Madness in the Old Norse Society. Narratives and ideas

, Ph.D , M.D
Pages 324-331 | Published online: 12 Jul 2009
 

Abstract

The principal sources on illness in historic periods can be divided into “intrinsic” medical practice, further ideas and conceptions about disease. Legal texts, in the form of laws and verdicts, represent interesting cues. Popular and folklore traditions comprise important and challenging sources, and not least, fictional literature from Homer to the present day gives us important information about the practice, ideas and social implications of psychiatric disorders.

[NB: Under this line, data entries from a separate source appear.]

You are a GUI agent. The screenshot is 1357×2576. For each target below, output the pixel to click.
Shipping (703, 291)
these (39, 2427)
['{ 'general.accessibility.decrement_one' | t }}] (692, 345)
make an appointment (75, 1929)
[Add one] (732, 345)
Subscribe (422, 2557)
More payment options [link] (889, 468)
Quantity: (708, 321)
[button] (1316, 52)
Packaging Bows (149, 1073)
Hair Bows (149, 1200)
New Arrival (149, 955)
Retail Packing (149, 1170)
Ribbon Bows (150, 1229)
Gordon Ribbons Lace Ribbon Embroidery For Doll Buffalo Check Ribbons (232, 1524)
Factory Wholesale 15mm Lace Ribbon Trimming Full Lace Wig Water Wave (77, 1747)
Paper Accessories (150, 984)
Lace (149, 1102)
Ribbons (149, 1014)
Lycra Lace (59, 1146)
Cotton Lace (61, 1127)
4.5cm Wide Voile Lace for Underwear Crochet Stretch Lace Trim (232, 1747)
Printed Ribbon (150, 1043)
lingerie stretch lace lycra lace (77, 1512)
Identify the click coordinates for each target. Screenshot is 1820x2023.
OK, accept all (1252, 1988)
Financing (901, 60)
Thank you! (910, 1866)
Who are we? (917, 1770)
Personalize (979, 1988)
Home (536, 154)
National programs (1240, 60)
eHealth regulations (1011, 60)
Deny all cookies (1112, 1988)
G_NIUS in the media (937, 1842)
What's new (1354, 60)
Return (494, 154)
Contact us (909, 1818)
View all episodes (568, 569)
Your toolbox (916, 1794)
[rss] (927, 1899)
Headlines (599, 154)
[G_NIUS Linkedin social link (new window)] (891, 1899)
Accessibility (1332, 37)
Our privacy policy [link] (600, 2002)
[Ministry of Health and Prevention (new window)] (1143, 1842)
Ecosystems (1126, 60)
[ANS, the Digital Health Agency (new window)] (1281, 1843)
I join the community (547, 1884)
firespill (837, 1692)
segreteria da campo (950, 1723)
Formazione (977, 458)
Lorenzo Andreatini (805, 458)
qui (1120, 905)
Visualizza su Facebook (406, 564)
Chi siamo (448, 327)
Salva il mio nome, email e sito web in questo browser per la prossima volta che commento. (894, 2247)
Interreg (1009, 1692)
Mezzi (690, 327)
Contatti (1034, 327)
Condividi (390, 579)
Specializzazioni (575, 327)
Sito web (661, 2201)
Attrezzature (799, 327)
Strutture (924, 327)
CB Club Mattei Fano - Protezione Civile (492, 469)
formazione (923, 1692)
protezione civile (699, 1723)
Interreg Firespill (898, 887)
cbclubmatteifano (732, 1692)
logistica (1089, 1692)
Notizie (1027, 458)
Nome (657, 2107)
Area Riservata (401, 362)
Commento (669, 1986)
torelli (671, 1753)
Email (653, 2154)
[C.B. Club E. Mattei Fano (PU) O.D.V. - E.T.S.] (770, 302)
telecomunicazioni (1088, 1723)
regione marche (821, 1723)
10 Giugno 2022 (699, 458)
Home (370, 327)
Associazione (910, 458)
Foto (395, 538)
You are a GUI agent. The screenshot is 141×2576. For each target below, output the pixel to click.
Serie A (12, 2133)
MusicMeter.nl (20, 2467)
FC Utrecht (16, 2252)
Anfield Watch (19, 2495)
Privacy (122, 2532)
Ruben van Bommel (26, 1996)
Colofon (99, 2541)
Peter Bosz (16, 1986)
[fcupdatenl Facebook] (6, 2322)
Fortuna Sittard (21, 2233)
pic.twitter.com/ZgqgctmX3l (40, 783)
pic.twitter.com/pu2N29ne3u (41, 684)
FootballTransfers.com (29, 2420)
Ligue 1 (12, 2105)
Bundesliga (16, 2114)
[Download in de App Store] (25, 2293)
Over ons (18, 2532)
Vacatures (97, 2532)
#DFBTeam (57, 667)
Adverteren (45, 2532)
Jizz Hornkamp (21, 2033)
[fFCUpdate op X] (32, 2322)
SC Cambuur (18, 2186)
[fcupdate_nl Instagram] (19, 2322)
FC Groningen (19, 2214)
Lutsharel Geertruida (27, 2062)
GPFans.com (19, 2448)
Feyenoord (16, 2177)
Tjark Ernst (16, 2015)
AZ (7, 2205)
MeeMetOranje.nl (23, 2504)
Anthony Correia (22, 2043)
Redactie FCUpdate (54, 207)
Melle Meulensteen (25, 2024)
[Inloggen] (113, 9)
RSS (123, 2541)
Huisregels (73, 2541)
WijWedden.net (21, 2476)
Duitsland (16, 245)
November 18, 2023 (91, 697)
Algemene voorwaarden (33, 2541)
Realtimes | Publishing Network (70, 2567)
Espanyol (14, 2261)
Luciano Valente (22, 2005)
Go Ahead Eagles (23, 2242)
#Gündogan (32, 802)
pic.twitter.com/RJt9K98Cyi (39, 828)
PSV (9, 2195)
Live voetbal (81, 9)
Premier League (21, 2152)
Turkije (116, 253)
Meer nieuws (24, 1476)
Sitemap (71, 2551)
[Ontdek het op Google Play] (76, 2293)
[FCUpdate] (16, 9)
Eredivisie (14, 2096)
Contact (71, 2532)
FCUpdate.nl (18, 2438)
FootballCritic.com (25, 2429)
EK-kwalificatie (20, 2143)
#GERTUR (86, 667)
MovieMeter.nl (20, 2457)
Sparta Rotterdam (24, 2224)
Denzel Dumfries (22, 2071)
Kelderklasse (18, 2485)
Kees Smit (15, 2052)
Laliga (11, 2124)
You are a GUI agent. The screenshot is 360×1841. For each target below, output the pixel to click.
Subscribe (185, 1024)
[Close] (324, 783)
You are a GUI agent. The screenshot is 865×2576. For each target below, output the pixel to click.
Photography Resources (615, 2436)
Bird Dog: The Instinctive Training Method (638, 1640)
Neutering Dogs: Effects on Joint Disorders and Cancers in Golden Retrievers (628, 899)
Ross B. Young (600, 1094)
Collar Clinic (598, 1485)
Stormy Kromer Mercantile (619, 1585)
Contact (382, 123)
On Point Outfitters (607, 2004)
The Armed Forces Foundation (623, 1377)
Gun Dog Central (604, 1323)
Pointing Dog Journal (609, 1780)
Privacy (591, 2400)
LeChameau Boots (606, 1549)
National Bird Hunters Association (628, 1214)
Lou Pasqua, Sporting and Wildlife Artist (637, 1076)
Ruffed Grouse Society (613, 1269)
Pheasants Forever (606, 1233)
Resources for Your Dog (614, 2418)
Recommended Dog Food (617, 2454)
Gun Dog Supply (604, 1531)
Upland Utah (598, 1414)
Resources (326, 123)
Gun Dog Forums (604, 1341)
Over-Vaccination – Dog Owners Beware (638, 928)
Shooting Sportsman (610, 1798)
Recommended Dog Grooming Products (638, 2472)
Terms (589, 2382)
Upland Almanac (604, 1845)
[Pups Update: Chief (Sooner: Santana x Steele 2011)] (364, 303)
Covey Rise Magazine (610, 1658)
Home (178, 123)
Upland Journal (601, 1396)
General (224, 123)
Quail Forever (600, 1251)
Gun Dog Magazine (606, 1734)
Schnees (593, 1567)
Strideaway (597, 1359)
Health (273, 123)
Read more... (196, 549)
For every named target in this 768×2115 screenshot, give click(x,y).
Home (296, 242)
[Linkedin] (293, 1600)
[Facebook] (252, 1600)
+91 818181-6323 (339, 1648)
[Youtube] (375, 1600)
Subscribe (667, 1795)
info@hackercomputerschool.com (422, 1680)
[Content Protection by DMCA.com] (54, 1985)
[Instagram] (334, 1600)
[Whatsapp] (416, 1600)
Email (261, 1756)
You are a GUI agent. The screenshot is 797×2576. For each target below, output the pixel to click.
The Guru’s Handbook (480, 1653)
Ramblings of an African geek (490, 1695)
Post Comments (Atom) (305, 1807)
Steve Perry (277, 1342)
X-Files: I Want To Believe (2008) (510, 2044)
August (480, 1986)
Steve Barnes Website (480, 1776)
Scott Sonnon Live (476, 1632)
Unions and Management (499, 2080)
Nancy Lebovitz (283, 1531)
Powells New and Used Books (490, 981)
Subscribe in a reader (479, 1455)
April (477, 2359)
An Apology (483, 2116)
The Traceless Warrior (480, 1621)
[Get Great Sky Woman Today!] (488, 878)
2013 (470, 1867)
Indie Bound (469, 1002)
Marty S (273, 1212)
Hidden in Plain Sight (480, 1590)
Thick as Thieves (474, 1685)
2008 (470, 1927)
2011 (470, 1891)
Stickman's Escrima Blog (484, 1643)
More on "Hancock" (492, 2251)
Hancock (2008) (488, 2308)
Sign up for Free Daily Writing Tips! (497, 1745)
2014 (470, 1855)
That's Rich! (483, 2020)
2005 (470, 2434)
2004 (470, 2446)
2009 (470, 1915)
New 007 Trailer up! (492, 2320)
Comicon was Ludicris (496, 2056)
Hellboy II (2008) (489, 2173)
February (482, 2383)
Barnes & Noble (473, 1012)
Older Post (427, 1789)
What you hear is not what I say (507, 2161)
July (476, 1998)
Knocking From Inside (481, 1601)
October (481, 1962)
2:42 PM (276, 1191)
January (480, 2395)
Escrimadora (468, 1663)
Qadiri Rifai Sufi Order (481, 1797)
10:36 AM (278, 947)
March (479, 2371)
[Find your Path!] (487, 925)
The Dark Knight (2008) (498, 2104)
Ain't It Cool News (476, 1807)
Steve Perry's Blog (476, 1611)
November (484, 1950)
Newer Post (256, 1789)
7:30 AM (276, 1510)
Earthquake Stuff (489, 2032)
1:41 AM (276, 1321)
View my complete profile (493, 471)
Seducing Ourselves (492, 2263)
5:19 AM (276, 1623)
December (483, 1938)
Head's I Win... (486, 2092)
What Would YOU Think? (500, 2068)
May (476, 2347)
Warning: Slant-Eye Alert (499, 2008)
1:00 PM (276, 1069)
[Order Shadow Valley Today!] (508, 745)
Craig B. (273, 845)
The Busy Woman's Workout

In the Viking Age (800–1030 a.d.) and the Middle Ages (1030–1500 a.d.) in Northern Europe, the main available information stems from fictional literature—more precisely the sagas, written predominantly in Iceland during the 13th century: Above all, the Kings’ sagas of Snorri Sturlusson and the Icelandic family sagas give short remarks and anecdotes as well as more extensive and perspicuous narratives. On the whole, these “reports” reveal an almost “clinical” descriptive and rationalistic ideal, giving insight into attitudes and reactions to psychiatric illness. Considered according to present day's categorization, the described psychopathological spectrum covers three main areas: 1) affective disorders caused by loss and mourning (sometimes with psychotic symptoms); 2) acute (“reactive”) psychoses; 3) dissociative disorders (berserkr). Oligophrenia (or pervasive developmental disorders) as well as bipolar syndromes might be suspected from a few accounts. Some vague notions on aetiology of psychiatric ills are reflected in these texts, for example on the role of heredity. Some kind of basic understanding of the importance of psychological loss prevails in the frequent descriptions of depressive reactions. Overall, the accounts seem largely non-theoretical, uninfluenced by contemporary medical theories.